Saved entries
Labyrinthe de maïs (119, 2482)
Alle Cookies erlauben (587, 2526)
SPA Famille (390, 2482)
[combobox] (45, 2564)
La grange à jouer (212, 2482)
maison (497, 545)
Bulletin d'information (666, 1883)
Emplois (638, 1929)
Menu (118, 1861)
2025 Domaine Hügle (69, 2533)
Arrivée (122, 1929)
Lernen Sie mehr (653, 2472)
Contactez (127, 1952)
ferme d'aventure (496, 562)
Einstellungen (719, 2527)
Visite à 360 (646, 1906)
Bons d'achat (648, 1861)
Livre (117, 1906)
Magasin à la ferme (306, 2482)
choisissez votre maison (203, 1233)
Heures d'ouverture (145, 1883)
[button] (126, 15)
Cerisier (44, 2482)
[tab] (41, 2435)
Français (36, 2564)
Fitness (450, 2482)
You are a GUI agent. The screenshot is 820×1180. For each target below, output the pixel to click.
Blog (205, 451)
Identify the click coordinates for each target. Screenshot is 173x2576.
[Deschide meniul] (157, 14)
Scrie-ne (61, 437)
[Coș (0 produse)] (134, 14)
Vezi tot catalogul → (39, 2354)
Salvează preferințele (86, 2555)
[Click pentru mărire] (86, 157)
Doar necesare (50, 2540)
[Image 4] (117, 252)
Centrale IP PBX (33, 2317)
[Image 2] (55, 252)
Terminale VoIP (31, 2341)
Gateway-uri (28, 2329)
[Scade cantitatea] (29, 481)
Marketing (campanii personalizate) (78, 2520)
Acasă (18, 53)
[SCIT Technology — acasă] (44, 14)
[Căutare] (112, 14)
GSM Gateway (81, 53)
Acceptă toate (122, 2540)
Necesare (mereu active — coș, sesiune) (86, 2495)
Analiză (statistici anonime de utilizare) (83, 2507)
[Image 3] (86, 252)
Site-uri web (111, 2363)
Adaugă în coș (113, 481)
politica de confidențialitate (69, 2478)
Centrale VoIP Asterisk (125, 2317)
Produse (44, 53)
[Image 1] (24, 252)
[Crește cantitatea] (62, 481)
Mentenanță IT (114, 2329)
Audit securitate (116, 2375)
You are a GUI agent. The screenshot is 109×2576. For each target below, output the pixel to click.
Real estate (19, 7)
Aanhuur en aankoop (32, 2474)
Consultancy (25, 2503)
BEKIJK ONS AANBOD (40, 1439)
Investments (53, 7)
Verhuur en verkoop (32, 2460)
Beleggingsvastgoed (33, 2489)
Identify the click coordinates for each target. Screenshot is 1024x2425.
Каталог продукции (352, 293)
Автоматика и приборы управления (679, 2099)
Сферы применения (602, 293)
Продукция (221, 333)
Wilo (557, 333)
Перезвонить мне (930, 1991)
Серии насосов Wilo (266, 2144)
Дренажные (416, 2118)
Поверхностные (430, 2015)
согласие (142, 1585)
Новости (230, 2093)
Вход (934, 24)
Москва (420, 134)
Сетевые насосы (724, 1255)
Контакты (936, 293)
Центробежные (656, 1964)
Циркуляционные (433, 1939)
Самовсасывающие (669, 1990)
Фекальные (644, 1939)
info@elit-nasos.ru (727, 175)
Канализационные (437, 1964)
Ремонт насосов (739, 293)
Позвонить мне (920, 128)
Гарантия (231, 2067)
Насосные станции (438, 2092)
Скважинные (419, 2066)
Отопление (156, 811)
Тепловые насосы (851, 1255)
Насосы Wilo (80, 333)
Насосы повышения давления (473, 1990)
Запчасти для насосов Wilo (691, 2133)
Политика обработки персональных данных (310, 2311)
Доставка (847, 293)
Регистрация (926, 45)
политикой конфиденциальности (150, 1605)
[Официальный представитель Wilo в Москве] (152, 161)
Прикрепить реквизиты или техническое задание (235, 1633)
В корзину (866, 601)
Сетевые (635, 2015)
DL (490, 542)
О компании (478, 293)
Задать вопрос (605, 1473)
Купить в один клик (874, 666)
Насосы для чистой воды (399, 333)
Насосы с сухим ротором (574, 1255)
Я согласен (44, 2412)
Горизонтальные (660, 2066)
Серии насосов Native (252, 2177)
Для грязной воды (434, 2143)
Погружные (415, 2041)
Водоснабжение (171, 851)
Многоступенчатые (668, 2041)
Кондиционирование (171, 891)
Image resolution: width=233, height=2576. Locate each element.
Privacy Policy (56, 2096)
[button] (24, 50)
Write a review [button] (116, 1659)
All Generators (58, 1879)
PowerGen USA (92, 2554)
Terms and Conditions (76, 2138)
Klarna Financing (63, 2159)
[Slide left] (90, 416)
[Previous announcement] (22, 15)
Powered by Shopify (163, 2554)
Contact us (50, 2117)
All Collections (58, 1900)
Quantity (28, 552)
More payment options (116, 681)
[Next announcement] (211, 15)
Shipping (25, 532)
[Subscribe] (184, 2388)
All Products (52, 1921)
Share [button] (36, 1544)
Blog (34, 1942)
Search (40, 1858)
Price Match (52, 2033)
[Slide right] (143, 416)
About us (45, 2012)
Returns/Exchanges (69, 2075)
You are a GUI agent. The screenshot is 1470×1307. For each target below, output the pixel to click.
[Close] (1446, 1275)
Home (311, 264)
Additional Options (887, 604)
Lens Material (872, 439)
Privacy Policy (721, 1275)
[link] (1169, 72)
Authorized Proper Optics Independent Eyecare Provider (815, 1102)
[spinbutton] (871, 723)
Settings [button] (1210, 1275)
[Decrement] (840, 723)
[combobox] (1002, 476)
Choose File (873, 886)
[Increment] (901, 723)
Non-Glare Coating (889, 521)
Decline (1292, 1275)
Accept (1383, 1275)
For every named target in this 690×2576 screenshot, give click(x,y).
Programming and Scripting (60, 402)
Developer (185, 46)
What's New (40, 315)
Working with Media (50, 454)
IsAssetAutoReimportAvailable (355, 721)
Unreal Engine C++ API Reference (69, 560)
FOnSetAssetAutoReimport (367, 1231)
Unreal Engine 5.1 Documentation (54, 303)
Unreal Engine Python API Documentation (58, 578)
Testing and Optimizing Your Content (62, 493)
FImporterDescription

__Task details__. Reproduce exactly, with nothing added, the lines from the one that contains "Authorized Proper Optics" to the end of the data.

__Exercise answer__.
Authorized Proper Optics Independent Eyecare Provider (815, 1102)
[spinbutton] (871, 723)
Settings [button] (1210, 1275)
[Decrement] (840, 723)
[combobox] (1002, 476)
Choose File (873, 886)
[Increment] (901, 723)
Non-Glare Coating (889, 521)
Decline (1292, 1275)
Accept (1383, 1275)
For every named target in this 690×2576 screenshot, give click(x,y).
Programming and Scripting (60, 402)
Developer (185, 46)
What's New (40, 315)
Working with Media (50, 454)
IsAssetAutoReimportAvailable (355, 721)
Unreal Engine C++ API Reference (69, 560)
FOnSetAssetAutoReimport (367, 1231)
Unreal Engine 5.1 Documentation (54, 303)
Unreal Engine Python API Documentation (58, 578)
Testing and Optimizing Your Content (62, 493)
FImporterDescription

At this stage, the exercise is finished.